**Brontekst**:
▬▬▬▬▬▬▬▬▬▬

13 december 2006

Beste Manon. Vertrutting?

Beste Manon,

In de Algemene Beschouwingen van november jongstleden heb ik je meegenomen op een boottocht door het Amsterdam van 2020. Graag zou ik je nu eens meenemen op een tocht door het verleden. In de 17de eeuw kende Amsterdam een periode van ongekende bloei en groei. In deze Gouden Eeuw stond handel en bedrijvigheid centraal. Zo werd in 1602 de V.O.C. opgericht en in 1609 de Beurs van Amsterdam als tegenhanger van de beurs in Londen. Allemaal tekenen van de Amsterdamse koopmansgeest, waar we naar mijn idee trots op kunnen zijn. Deze koopmansgeest was grotendeels een gevolg van de Amsterdamse ligging aan het water, de internationale politieke situatie en de geslaagde assimilatie van immigranten in de stad. Dit alles droeg bij aan een bruisende internationale sfeer in Amsterdam. Een klimaat waar mensen iets van hun leven maakten.

▬▬▬▬▬▬▬▬▬▬

**Studiemateriaal**:
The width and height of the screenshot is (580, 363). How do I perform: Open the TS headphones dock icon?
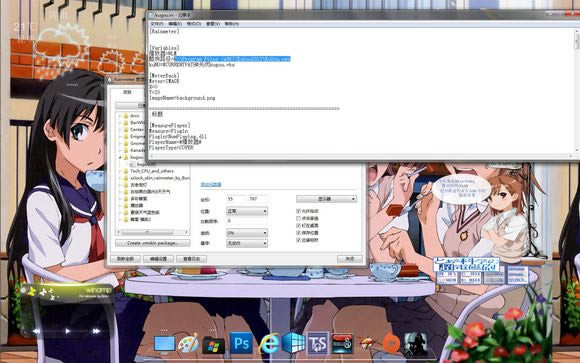318,343
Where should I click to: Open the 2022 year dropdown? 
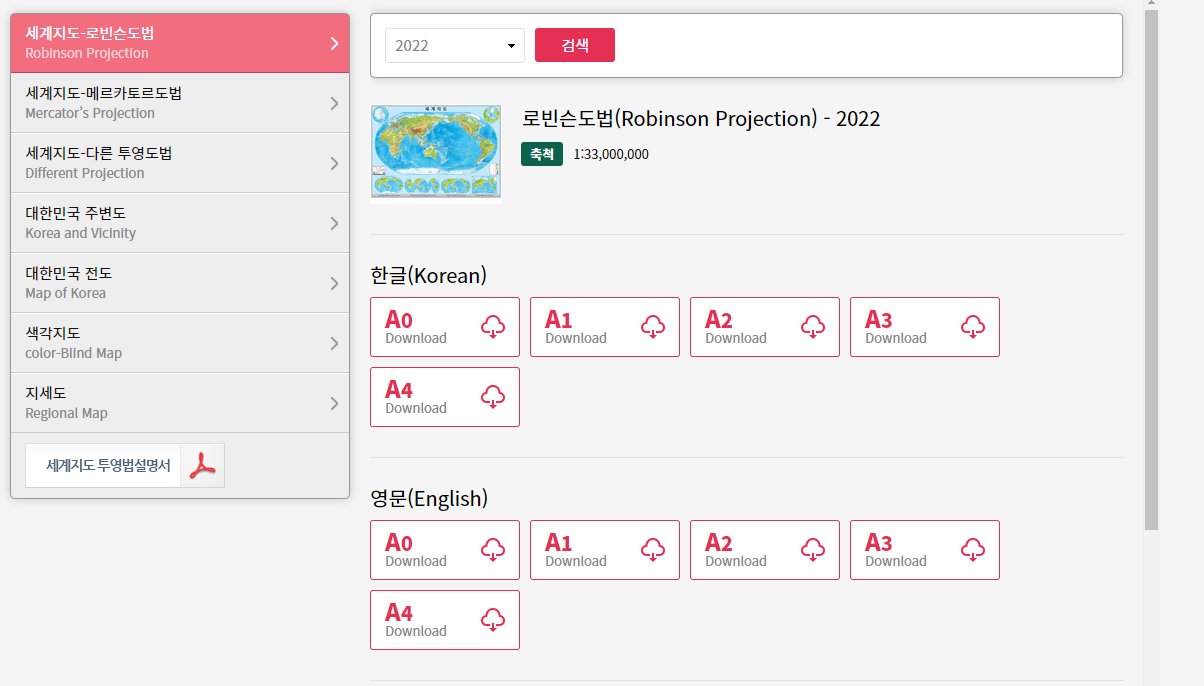tap(455, 45)
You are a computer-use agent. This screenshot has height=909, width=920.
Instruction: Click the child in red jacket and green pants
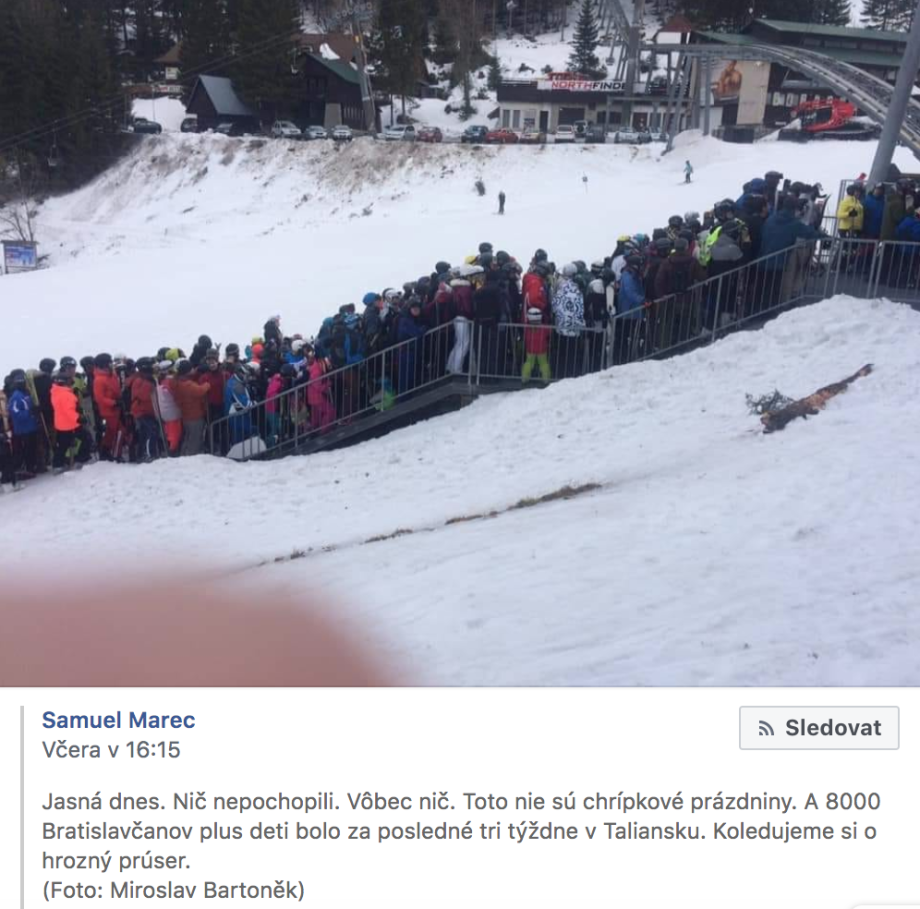pyautogui.click(x=537, y=346)
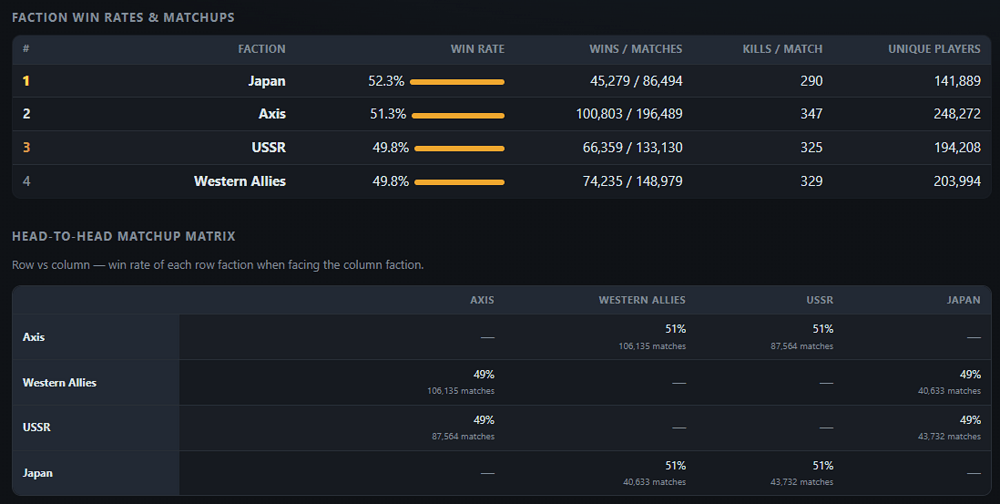This screenshot has width=1000, height=504.
Task: Click Japan's 52.3% win rate bar
Action: click(x=457, y=82)
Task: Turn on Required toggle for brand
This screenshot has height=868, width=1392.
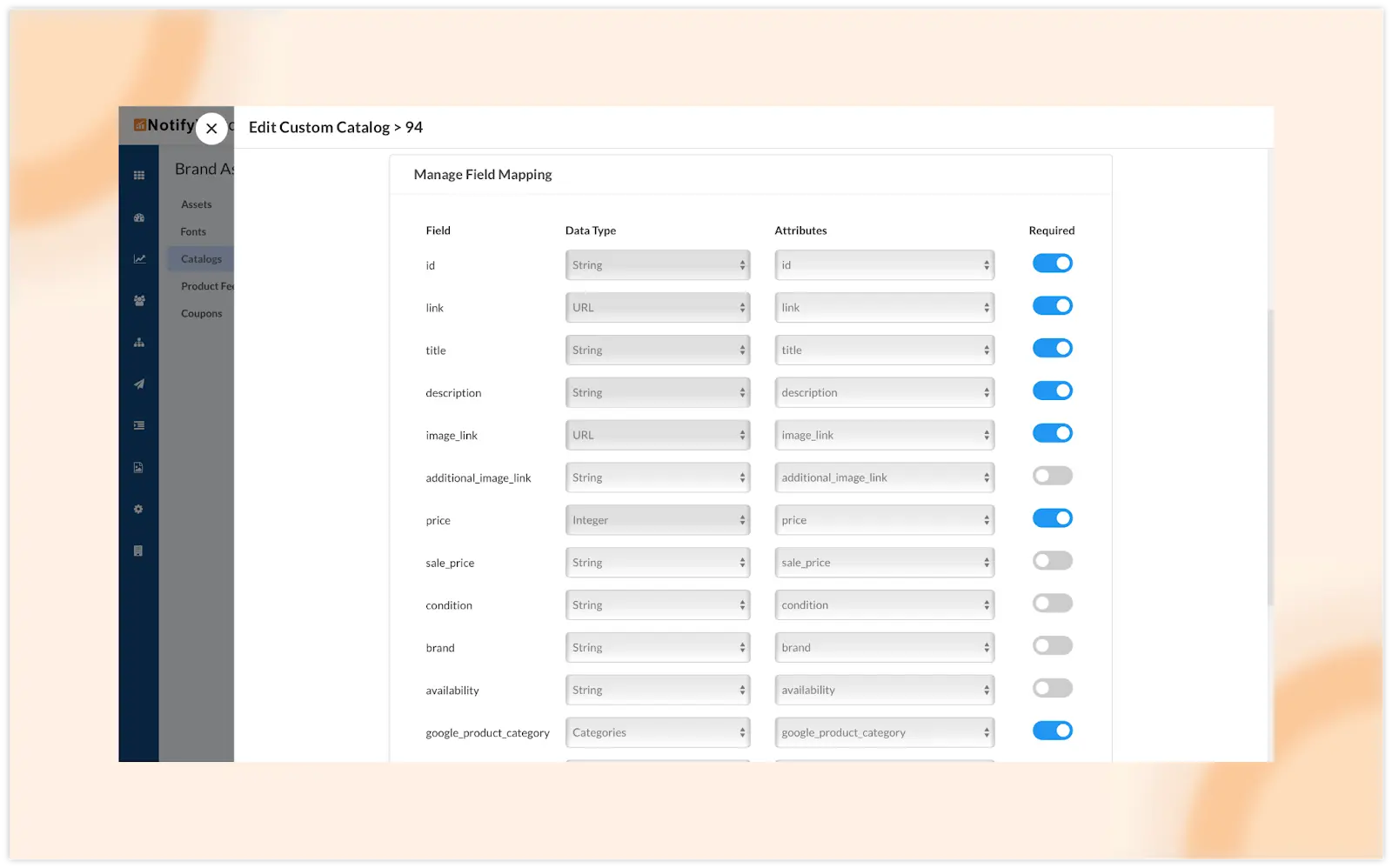Action: click(1052, 646)
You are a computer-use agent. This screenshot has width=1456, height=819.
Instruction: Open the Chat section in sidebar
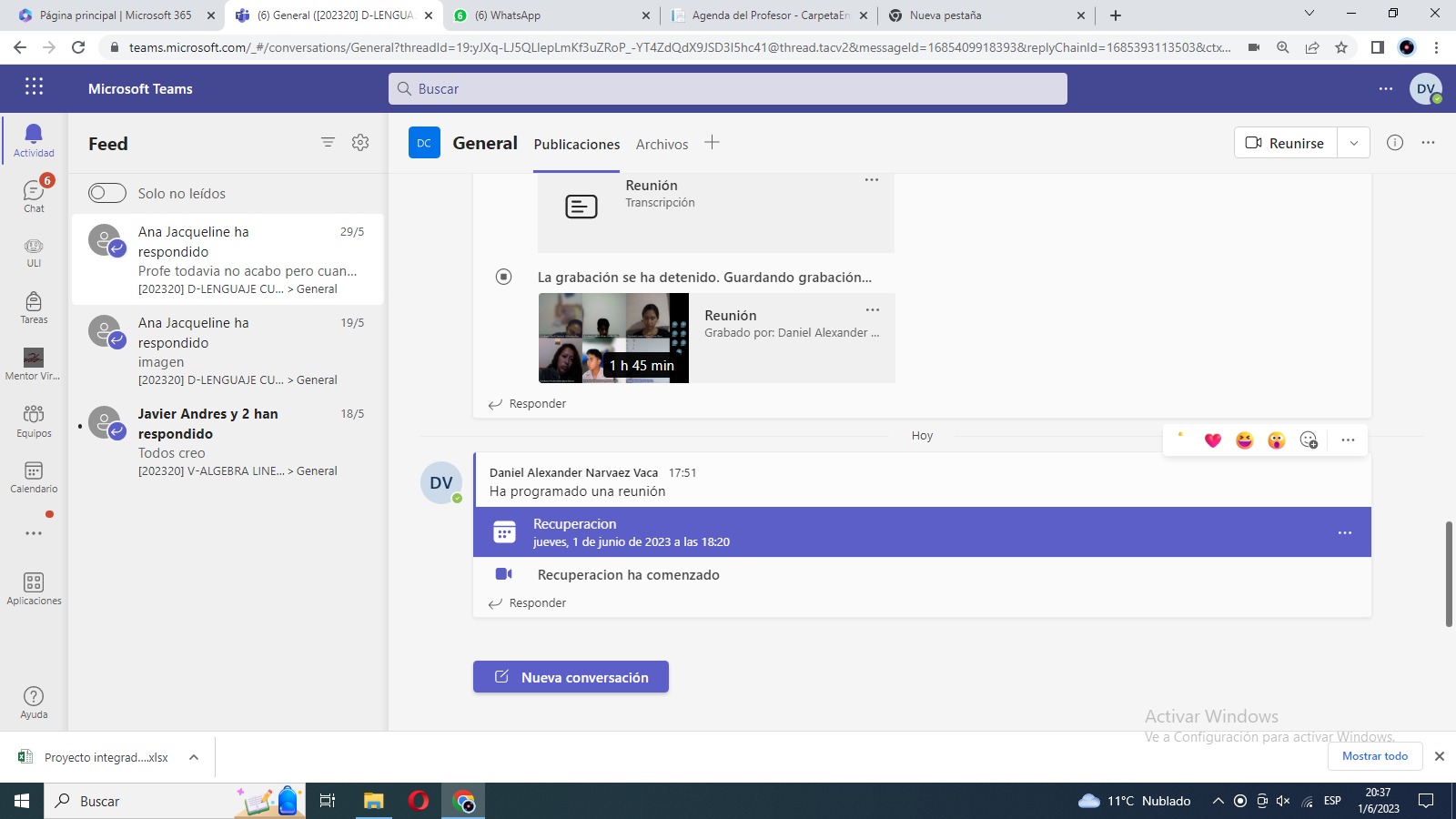click(x=34, y=196)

▬▬▬▬▬▬▬▬▬▬

**Jouw opdrachten**:
**1.** Beantwoord deze vragen over de brief aan Manon:
(a) In welk jaar werd de V.O.C. opgericht?
(b) Van welke beurs was de Beurs van Amsterdam de tegenhanger?
(c) In welke eeuw kende Amsterdam een periode van ongekende bloei en groei?
**2.** Vervang in de brief aan Manon "koopmansgeest" door "handelsgeest" en schrijf het stuk van "In de Algemene" tot en met "hun leven maakten." opnieuw uit.
De items zijn apart materiaal en horen niet bij de brief aan Manon.

**Verwachte antwoorden**:
**1.**
(a) In 1602.
(b) Van de beurs in Londen.
(c) In de 17de eeuw.

**2.**
In de Algemene Beschouwingen van november jongstleden heb ik je meegenomen op een boottocht door het Amsterdam van 2020. Graag zou ik je nu eens meenemen op een tocht door het verleden. In de 17de eeuw kende Amsterdam een periode van ongekende bloei en groei. In deze Gouden Eeuw stond handel en bedrijvigheid centraal. Zo werd in 1602 de V.O.C. opgericht en in 1609 de Beurs van Amsterdam als tegenhanger van de beurs in Londen. Allemaal tekenen van de Amsterdamse handelsgeest, waar we naar mijn idee trots op kunnen zijn. Deze handelsgeest was grotendeels een gevolg van de Amsterdamse ligging aan het water, de internationale politieke situatie en de geslaagde assimilatie van immigranten in de stad. Dit alles droeg bij aan een bruisende internationale sfeer in Amsterdam. Een klimaat waar mensen iets van hun leven maakten.